Quand l’avocat de l’affaire Avianca a remis au juge un mémoire bourré de fausses jurisprudences inventées par ChatGPT, sa défense a tenu en une idée simple : c’est l’outil qui s’est trompé. Le juge n’a rien voulu entendre, et il avait raison. On peut déléguer une tâche à une machine. On ne délègue jamais la responsabilité de ce qu’on signe.
Cette distinction est la plus importante de toutes, et c’est aussi la plus facile à oublier dans le confort de l’usage quotidien, quand l’outil rend service mille fois de suite sans accroc.
Deux choses qu’on confond trop vite
Déléguer une tâche, c’est dire à l’outil : fais ce travail. Rédige ce brouillon, trie ces données, propose ces options, résume ce document. Parfait, l’IA excelle à ça, et il faut l’utiliser largement pour ce qu’elle fait bien.
Déléguer la responsabilité, ce serait dire : décide à ma place, et assume si c’est faux. Or ça, aucune machine ne peut le porter. Elle n’a rien à perdre, rien à assumer, rien qui l’engage. La responsabilité ne se transfère pas à ce qui n’a pas de peau dans le jeu. On peut confier le geste, jamais la charge de l’avoir bien fait. Cette charge reste à celui qui signe, qui envoie, qui décide.
L’affaire Avianca est devenue célèbre précisément parce qu’elle a tranché cette confusion en public, et durement. Mais elle se rejoue à petite échelle, sans tribunal, chaque fois qu’un professionnel reprend à son compte une réponse d’IA sans la vérifier, et découvre trop tard qu’il était seul à en répondre.
Plus une décision engage, plus la part humaine doit être nette
La conséquence pratique est claire et tient en une règle. Plus une décision engage, plus la part humaine doit être consciente. Pas forcément plus lente, mais nette.
Sur une reformulation d’email interne, l’enjeu est nul, on laisse filer. Sur une clause de contrat, un montant, un fait qu’on avance à un client, un chiffre qu’on présente à un investisseur, la vérification n’est pas une option, c’est la contrepartie de la signature. Reprendre à son compte, c’est devenir responsable. Donc on vérifie ce qui doit l’être, on remonte à la source avant de citer, et on garde la main au moment qui engage.

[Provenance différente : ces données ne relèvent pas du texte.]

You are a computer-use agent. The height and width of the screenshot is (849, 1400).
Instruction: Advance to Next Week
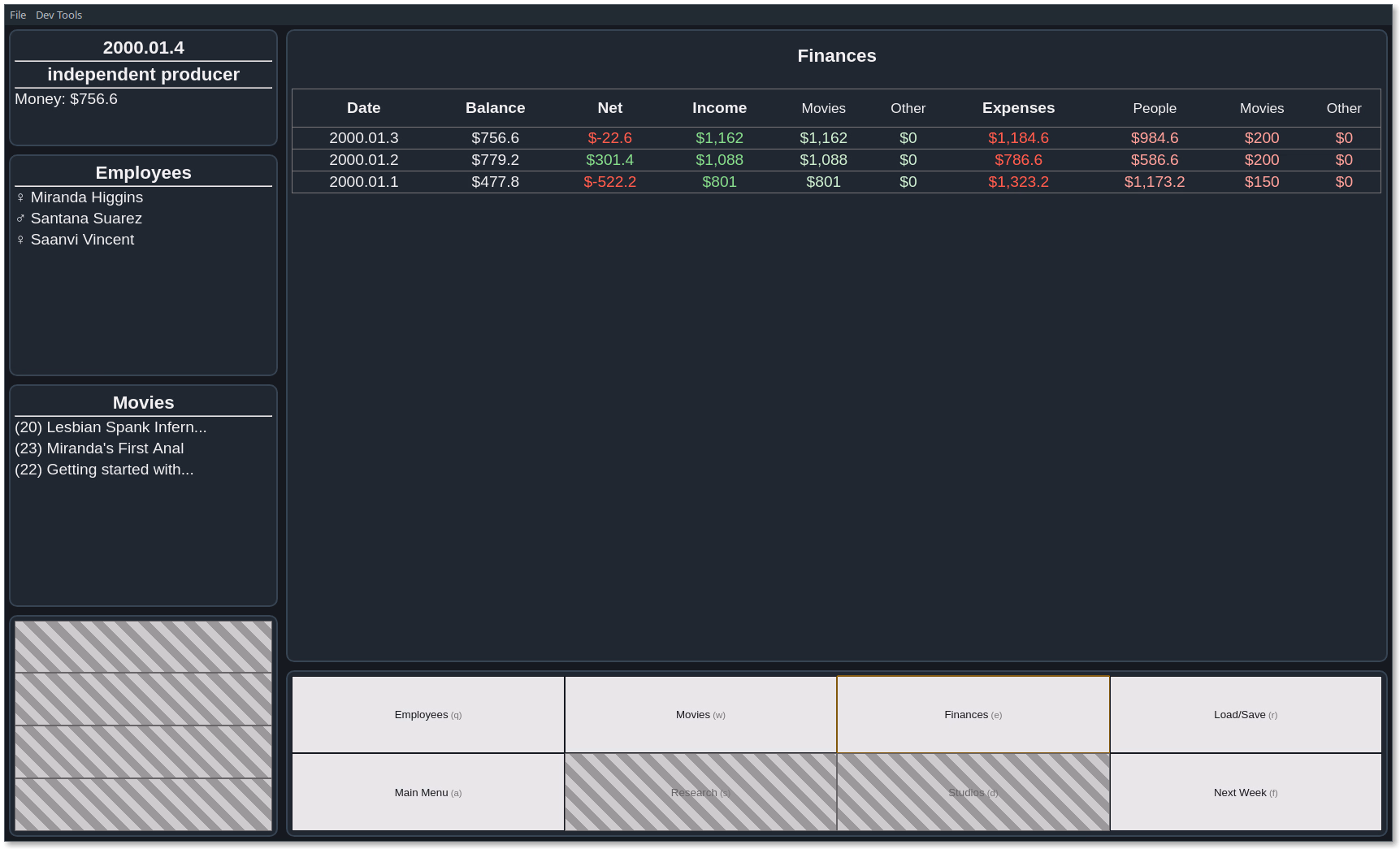click(x=1246, y=792)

Cette règle a un effet secondaire vertueux. Elle oblige à classer ses usages par niveau d’enjeu, et donc à savoir, à chaque fois, ce qu’on est en train de faire. C’est une hygiène de décision, pas une méfiance envers l’outil.
Ce qui reste, justement, à un dirigeant
Je le répète à mes étudiants comme aux dirigeants que j’accompagne, et c’est presque rassurant. L’IA est un formidable exécutant et un piètre responsable. Lui confier le travail, oui, et de plus en plus. Lui confier le fait d’avoir raison, jamais.
Loin d’être une contrainte, cette distinction dessine ce qui fait encore, et durablement, la valeur d’une personne dans une organisation. À mesure que la machine absorbe l’exécution, ce qui prend de la valeur, c’est précisément ce qu’elle ne peut pas porter : assumer un choix, en répondre devant les autres, tenir quand ça tourne mal. La responsabilité n’est pas un fardeau dont l’IA nous libère. C’est le coeur de ce qui nous reste, et c’est là qu’un dirigeant doit investir, pas s’effacer. Une machine qui n’a rien à perdre ne décidera jamais vraiment à la place de quelqu’un qui, lui, a tout à perdre.